In deze uitspraak van de Rechtbank Zeeland-West-Brabant op 24 mei 2024, wordt het beroep van belanghebbende tegen de uitspraak op bezwaar van de heffingsambtenaar beoordeeld. De heffingsambtenaar had de waarde van de onroerende zaak, gelegen aan [adres 1] te [plaats], vastgesteld op € 394.000 per 1 januari 2021. Belanghebbende, vertegenwoordigd door mr. R. van der Weide, betwistte deze waardevaststelling en stelde dat de waarde maximaal € 361.000 zou moeten zijn. De rechtbank heeft het beroep behandeld op 24 april 2024, waarbij zowel de gemachtigde van belanghebbende als vertegenwoordigers van de heffingsambtenaar aanwezig waren.

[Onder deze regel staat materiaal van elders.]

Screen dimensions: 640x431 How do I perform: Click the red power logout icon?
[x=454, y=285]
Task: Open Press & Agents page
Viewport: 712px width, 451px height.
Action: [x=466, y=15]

De rechtbank concludeert dat de heffingsambtenaar voldoende onderbouwing heeft gegeven voor de vastgestelde WOZ-waarde. De waarde is bepaald aan de hand van de vergelijkingsmethode, waarbij referentiewoningen zijn gebruikt. Belanghebbende voerde aan dat de referentiewoningen niet vergelijkbaar waren, maar de rechtbank oordeelt dat de heffingsambtenaar voldoende rekening heeft gehouden met de verschillen. De rechtbank wijst ook op de methodiek van de heffingsambtenaar bij het bepalen van de gebruiksoppervlakte en de waarde van de woning.

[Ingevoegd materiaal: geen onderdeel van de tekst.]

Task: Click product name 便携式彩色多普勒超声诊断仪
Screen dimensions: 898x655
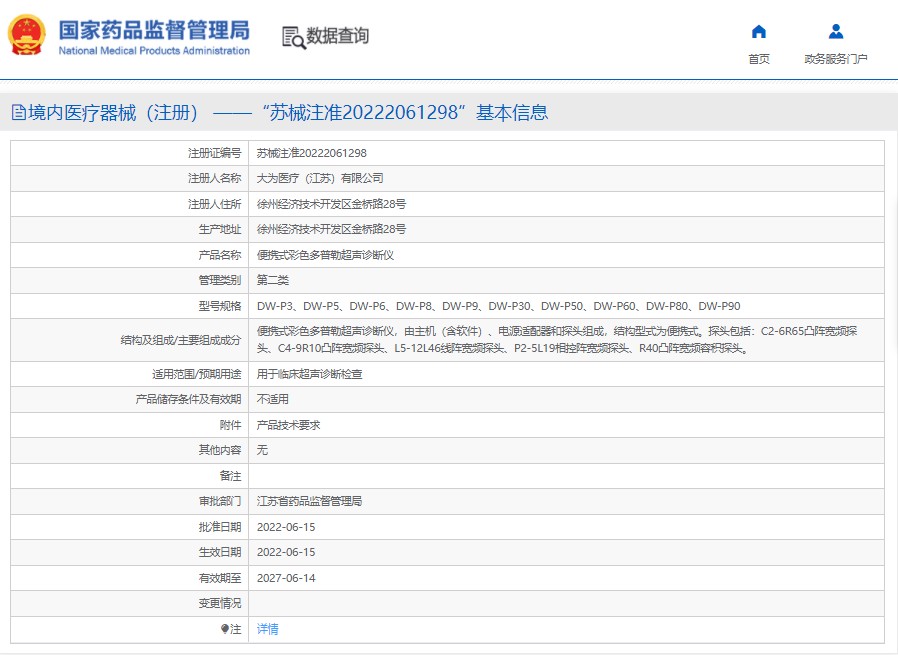Action: 325,255
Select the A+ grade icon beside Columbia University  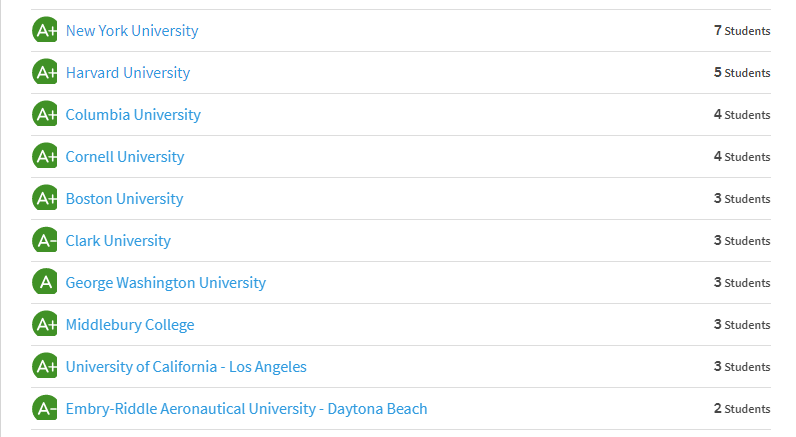click(x=45, y=114)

Daarnaast maakt belanghebbende aanspraak op schadevergoeding wegens overschrijding van de redelijke termijn. De rechtbank stelt vast dat de redelijke termijn met drie maanden is overschreden en kent een schadevergoeding van € 50 toe. De rechtbank verklaart het beroep ongegrond, handhaaft de WOZ-waarde en de aanslag OZB, en wijst de heffingsambtenaar aan voor de schadevergoeding en proceskosten van belanghebbende.